(Data extracts)
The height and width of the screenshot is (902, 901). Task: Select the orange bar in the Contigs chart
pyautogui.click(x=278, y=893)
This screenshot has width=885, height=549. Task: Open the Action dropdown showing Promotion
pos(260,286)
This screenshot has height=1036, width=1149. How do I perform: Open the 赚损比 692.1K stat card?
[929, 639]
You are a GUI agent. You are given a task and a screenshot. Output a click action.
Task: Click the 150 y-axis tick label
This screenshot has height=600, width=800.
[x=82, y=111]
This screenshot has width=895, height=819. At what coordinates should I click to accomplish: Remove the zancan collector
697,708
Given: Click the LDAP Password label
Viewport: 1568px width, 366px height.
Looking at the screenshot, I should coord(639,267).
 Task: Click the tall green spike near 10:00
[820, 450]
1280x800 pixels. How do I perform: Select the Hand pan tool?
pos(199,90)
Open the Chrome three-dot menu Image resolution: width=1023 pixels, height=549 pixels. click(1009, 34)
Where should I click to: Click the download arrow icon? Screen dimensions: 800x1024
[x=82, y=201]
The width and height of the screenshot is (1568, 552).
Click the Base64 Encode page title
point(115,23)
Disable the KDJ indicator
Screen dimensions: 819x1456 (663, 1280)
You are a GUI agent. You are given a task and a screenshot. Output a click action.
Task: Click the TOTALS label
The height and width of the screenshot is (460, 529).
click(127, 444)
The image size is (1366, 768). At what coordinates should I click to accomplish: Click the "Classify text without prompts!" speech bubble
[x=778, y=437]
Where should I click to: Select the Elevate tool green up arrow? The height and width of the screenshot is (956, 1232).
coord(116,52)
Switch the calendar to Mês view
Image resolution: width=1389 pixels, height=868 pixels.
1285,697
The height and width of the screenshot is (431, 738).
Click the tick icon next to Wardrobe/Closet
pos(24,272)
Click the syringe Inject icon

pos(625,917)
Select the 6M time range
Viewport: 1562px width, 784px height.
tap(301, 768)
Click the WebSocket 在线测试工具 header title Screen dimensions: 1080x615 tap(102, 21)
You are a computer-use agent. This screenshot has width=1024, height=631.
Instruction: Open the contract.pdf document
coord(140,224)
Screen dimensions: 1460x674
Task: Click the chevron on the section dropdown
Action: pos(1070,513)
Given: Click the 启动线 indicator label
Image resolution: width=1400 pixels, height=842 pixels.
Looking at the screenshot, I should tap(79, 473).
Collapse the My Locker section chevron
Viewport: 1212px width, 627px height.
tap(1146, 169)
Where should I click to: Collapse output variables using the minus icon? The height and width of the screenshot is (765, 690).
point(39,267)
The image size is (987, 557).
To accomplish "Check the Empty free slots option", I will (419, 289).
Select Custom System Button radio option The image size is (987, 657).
(End Data extracts)
> Assigned task
Transcribe the entire listing above exactly as written.

> Worked solution
The height and width of the screenshot is (902, 901). Task: Select the orange bar in the Contigs chart
pyautogui.click(x=278, y=893)
This screenshot has width=885, height=549. Task: Open the Action dropdown showing Promotion
pos(260,286)
This screenshot has height=1036, width=1149. How do I perform: Open the 赚损比 692.1K stat card?
[929, 639]
You are a GUI agent. You are given a task and a screenshot. Output a click action.
Task: Click the 150 y-axis tick label
This screenshot has height=600, width=800.
[x=82, y=111]
This screenshot has width=895, height=819. At what coordinates should I click to accomplish: Remove the zancan collector
697,708
Given: Click the LDAP Password label
Viewport: 1568px width, 366px height.
Looking at the screenshot, I should coord(639,267).
 Task: Click the tall green spike near 10:00
[820, 450]
1280x800 pixels. How do I perform: Select the Hand pan tool?
pos(199,90)
Open the Chrome three-dot menu Image resolution: width=1023 pixels, height=549 pixels. click(1009, 34)
Where should I click to: Click the download arrow icon? Screen dimensions: 800x1024
[x=82, y=201]
The width and height of the screenshot is (1568, 552).
Click the Base64 Encode page title
point(115,23)
Disable the KDJ indicator
Screen dimensions: 819x1456 (663, 1280)
You are a GUI agent. You are given a task and a screenshot. Output a click action.
Task: Click the TOTALS label
The height and width of the screenshot is (460, 529).
click(127, 444)
The image size is (1366, 768). At what coordinates should I click to accomplish: Click the "Classify text without prompts!" speech bubble
[x=778, y=437]
Where should I click to: Select the Elevate tool green up arrow? The height and width of the screenshot is (956, 1232).
coord(116,52)
Switch the calendar to Mês view
Image resolution: width=1389 pixels, height=868 pixels.
1285,697
The height and width of the screenshot is (431, 738).
Click the tick icon next to Wardrobe/Closet
pos(24,272)
Click the syringe Inject icon

pos(625,917)
Select the 6M time range
Viewport: 1562px width, 784px height.
tap(301, 768)
Click the WebSocket 在线测试工具 header title Screen dimensions: 1080x615 tap(102, 21)
You are a computer-use agent. This screenshot has width=1024, height=631.
Instruction: Open the contract.pdf document
coord(140,224)
Screen dimensions: 1460x674
Task: Click the chevron on the section dropdown
Action: pos(1070,513)
Given: Click the 启动线 indicator label
Image resolution: width=1400 pixels, height=842 pixels.
Looking at the screenshot, I should tap(79, 473).
Collapse the My Locker section chevron
Viewport: 1212px width, 627px height.
tap(1146, 169)
Where should I click to: Collapse output variables using the minus icon? The height and width of the screenshot is (765, 690).
point(39,267)
The image size is (987, 557).
To accomplish "Check the Empty free slots option", I will (419, 289).
Select Custom System Button radio option The image size is (987, 657).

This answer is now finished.